Work request >>
Task for the records below: please copy exactly, and only, the lines from the one containing "515x345 pixels. Task: Open the 詳細資訊 tab" to the last line, both included, leaving out the pictures.
START Exercise inputs
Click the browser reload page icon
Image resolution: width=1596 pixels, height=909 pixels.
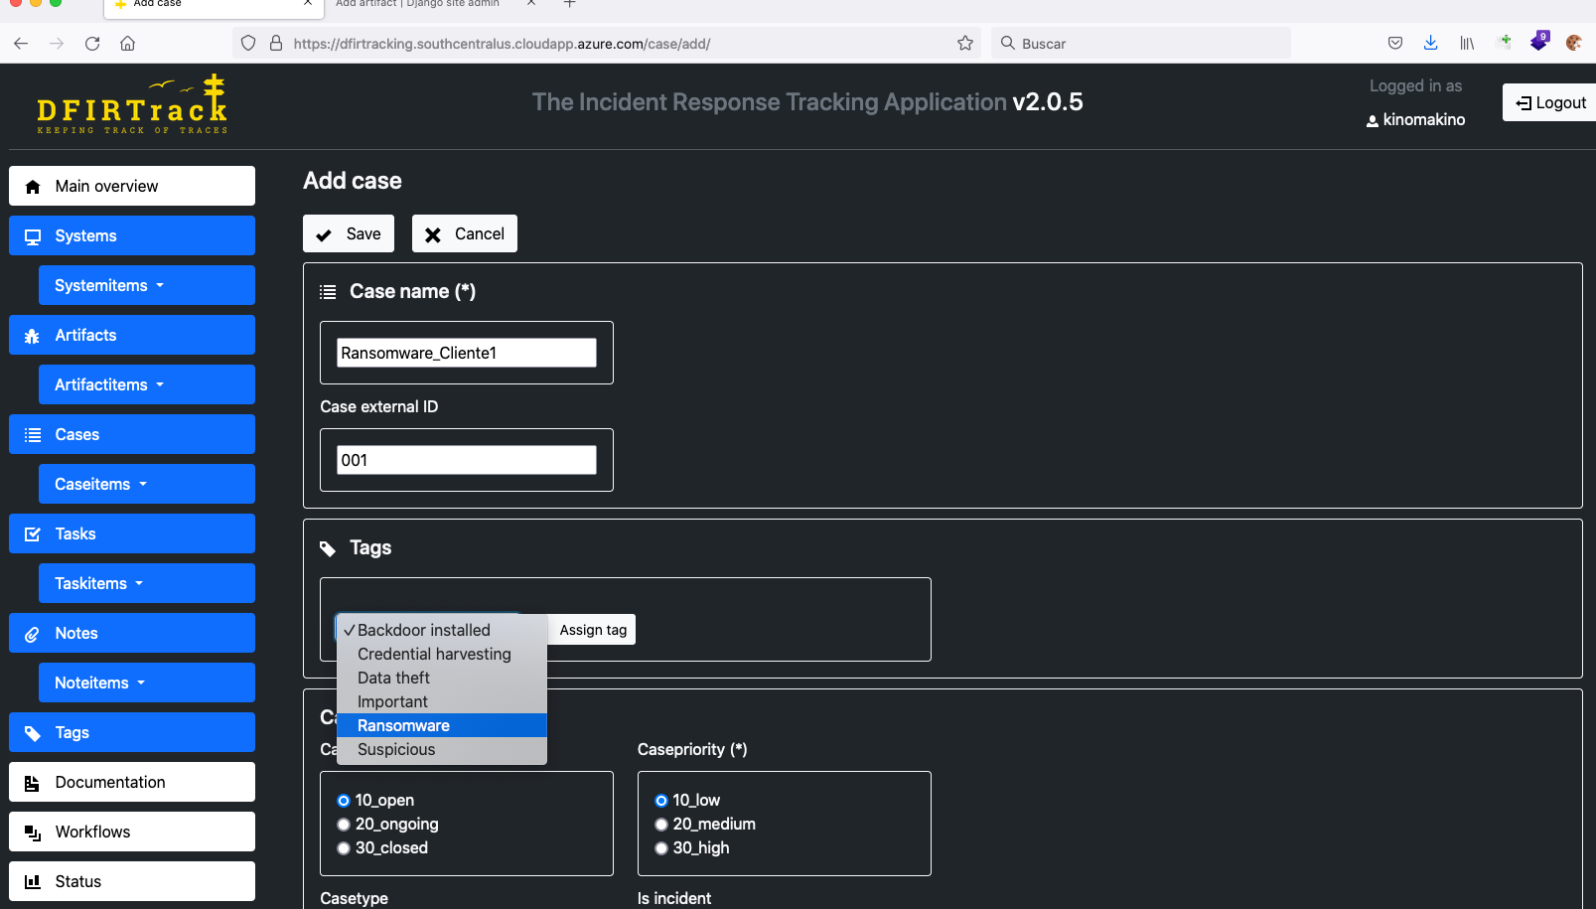[x=92, y=44]
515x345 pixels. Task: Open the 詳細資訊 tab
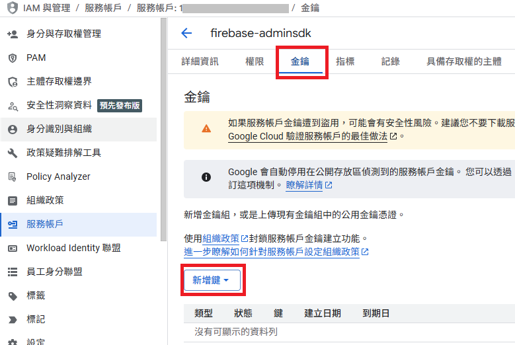[x=200, y=61]
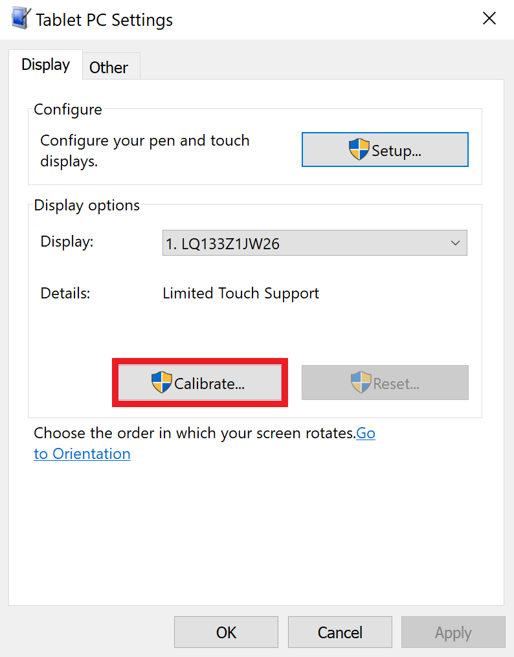Image resolution: width=514 pixels, height=657 pixels.
Task: Start calibration with the Calibrate button
Action: coord(199,383)
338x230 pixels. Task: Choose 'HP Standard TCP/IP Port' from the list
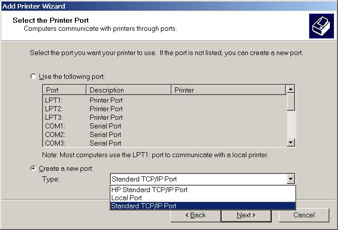click(x=149, y=190)
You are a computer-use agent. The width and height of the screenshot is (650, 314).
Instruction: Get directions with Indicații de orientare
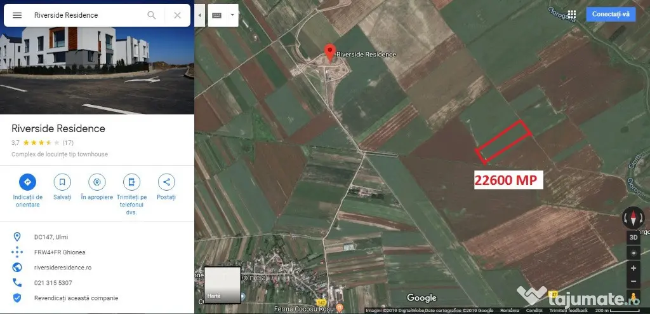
END Exercise inputs
Solution to this exercise >>
515x345 pixels. Task: Open the 詳細資訊 tab
[x=200, y=61]
Image resolution: width=514 pixels, height=657 pixels.
Task: Start calibration with the Calibrate button
Action: coord(199,383)
338x230 pixels. Task: Choose 'HP Standard TCP/IP Port' from the list
click(x=149, y=190)
You are a computer-use agent. The width and height of the screenshot is (650, 314).
Instruction: Get directions with Indicații de orientare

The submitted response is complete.